Cross-linked open-pore elastic hydrogels based on tropoelastin, elastin and high pressure CO 2

Abstract

In this study the effect of high pressure CO 2 on the synthesis and characteristics of elastin-based hybrid hydrogels was investigated. Tropoelastin/α-elastin hybrid hydrogels were fabricated by chemically cross-linking tropoelastin/α-elastin solutions with glutaraldehyde at high pressure CO 2. Dense gas CO 2 had a significant impact on the characteristics of the fabricated hydrogels including porosity, swelling ratio, compressive properties, and modulus of elasticity. Compared to fabrication at atmospheric pressure high pressure CO 2 based construction eliminated the skin-like formation on the top surfaces of hydrogels and generated larger pores with an average pore size of 78 ± 17 μm.
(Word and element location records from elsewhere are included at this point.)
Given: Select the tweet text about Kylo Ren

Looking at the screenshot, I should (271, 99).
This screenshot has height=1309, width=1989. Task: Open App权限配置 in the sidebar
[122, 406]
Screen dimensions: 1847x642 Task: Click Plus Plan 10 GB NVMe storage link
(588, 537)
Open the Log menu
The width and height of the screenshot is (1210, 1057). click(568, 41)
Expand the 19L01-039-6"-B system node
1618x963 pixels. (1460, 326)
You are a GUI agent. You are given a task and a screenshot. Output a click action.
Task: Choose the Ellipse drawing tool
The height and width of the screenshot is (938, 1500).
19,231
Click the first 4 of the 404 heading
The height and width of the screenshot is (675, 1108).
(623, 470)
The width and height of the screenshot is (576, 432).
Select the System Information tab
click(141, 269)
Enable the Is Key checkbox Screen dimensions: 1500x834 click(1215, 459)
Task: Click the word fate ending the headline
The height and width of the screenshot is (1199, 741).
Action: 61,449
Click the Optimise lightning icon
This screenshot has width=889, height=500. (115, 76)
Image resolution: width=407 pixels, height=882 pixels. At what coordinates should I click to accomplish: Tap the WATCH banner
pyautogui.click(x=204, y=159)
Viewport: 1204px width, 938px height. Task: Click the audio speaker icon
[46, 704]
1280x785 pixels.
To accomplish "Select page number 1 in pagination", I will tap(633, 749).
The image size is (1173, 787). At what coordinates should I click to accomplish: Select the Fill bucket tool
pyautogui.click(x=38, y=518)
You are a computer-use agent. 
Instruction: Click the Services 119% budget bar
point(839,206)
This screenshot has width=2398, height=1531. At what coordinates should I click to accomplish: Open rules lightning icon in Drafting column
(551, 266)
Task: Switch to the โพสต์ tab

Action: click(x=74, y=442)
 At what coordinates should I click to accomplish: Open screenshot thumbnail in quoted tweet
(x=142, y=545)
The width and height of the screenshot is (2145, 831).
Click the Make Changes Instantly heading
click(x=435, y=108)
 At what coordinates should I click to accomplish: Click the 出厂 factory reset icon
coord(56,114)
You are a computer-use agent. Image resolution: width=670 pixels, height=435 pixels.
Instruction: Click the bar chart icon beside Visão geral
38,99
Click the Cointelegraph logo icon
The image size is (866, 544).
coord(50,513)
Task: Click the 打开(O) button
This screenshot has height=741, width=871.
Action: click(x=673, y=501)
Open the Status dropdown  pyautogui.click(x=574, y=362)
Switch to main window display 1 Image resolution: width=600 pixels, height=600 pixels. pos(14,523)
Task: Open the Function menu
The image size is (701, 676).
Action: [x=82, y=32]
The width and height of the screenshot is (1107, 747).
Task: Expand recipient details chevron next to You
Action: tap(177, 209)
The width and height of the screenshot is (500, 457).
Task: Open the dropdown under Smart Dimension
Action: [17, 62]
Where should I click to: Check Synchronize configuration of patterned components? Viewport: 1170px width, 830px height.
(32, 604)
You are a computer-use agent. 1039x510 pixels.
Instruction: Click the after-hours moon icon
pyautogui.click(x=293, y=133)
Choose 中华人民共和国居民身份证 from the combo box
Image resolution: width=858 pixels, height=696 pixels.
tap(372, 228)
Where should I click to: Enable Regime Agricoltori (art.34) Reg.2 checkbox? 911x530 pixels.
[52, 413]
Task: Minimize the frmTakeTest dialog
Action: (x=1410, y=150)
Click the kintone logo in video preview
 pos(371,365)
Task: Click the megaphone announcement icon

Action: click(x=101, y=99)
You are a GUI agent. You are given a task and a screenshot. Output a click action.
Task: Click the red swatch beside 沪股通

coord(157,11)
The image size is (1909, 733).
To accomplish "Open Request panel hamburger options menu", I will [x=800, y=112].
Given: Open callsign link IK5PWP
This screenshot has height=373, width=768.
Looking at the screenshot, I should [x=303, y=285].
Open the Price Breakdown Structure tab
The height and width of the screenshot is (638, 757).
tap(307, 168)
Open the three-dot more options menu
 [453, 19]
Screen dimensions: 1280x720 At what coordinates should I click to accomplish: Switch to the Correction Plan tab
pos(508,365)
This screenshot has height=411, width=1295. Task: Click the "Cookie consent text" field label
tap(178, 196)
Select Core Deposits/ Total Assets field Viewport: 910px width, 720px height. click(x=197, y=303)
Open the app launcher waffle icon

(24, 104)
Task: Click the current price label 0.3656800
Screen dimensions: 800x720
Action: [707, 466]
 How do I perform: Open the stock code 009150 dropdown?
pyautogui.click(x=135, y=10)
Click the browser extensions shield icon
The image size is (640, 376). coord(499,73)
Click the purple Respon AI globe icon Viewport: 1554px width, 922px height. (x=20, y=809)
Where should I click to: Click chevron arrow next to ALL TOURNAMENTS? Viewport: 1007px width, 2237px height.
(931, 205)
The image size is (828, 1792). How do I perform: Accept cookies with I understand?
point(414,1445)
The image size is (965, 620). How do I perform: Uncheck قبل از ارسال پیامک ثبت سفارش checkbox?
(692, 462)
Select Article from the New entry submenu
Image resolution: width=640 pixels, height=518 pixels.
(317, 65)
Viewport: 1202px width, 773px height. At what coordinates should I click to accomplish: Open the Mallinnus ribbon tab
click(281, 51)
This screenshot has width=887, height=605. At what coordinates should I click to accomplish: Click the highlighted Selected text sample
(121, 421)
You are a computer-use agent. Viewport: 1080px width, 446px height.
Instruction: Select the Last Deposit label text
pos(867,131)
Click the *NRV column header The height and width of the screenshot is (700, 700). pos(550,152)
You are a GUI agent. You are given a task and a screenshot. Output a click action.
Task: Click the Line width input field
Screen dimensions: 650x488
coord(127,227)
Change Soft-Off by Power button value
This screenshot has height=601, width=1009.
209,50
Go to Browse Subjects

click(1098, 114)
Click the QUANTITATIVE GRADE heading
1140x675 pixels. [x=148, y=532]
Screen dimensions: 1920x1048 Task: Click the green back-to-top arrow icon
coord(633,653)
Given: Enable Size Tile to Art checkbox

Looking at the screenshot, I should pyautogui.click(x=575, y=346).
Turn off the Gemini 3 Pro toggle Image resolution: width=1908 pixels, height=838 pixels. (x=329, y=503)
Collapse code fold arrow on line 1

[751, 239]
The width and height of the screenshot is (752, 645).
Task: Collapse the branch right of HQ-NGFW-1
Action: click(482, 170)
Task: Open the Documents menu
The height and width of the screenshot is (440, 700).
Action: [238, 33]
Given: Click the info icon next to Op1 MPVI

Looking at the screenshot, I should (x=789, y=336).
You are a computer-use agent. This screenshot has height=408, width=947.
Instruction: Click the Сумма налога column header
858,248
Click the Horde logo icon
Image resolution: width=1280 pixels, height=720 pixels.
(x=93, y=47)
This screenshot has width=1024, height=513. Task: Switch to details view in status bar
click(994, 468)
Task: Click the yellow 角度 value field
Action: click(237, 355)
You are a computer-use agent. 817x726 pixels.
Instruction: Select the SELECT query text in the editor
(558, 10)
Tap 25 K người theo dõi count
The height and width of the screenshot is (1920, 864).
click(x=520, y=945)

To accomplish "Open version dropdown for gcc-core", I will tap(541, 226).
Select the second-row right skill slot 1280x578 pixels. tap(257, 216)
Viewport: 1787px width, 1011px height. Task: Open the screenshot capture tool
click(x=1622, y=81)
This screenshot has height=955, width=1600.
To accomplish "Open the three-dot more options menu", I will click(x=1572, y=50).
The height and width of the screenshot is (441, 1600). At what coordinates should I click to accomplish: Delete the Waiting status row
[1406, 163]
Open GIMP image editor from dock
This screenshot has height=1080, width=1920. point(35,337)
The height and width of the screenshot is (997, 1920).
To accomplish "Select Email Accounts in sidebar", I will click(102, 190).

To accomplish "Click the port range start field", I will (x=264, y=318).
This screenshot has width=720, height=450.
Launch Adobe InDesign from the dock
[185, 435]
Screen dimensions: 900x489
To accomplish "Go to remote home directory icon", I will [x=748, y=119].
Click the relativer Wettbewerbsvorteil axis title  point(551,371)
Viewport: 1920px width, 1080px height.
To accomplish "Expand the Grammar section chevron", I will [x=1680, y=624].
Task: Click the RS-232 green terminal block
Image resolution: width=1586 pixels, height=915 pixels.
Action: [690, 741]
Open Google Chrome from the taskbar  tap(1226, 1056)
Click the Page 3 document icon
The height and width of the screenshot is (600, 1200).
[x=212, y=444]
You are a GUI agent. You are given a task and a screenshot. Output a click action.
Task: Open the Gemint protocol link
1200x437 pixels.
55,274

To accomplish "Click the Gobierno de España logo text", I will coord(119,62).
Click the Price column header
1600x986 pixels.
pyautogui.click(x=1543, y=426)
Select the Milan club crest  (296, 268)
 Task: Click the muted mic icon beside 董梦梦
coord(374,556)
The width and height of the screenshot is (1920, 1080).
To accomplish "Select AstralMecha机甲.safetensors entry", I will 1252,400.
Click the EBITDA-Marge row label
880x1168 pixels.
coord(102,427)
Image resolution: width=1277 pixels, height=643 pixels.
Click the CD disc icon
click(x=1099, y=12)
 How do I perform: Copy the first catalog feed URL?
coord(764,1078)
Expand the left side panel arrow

The swelling ratios of composite hydrogels fabricated at high pressure CO 2 were lower than the gels produced at atmospheric pressure as a result of a higher degree of cross-linking. Dense gas CO 2 substantially increased the mechanical properties of fabricated hydrogels. The compressive and tensile modulus of 50/50 weight ratio tropoelastin/α-elastin composite hydrogels were enhanced 2 and 2.5 fold, respectively, when the pressure was increased from 1 to 60 bar. In vitro studies show that the presence of large pores throughout the hydrogel matrix fabricated at high pressure CO 2 enabled the migration of human skin fibroblast cells 300 μm into the construct.